Physician longevity within the cardiology group has historically been strong, with many partners practicing for 10 to 20 years or more. Recent turnover in the broader cardiology group has been attributed to a combination of factors: post-COVID operational disruptions, a billing system transition that created temporary payment delays, and leadership gaps at the hospital level that have since been addressed. A new TMH CEO (Ryan Smith) is viewed positively by the physician group and is described as engaged, supportive of outpatient cardiovascular value, and committed to fixing the structural issues that contributed to earlier friction.

Within the vascular surgery team specifically, the one departure (Heiderperm) was driven entirely by family considerations, not dissatisfaction with the practice or position. The remaining surgeons are committed to the program and describe the work environment, clinical opportunity, and collaborative culture in genuinely positive terms.

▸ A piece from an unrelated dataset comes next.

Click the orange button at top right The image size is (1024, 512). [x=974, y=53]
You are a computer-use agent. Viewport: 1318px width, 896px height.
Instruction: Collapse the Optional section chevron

  • Physician-led governance with meaningful input into operations, scheduling, and strategy
  • Dyad leadership model for the Heart and Vascular Institute with board-level escalation pathway
  • Strong historical physician retention within SMG; recent turnover attributed to operational disruptions now being addressed
  • New TMH CEO (Ryan Smith) viewed positively; engaged and supportive of cardiovascular program growth
  • Vascular surgery departure (Heiderperm) was family-related, not position-related; remaining surgeons are committed and satisfied

You will be joining a team that wants you to succeed, a practice that values physician autonomy, and a cardiovascular program with the clinical depth and institutional support to help you build a meaningful career.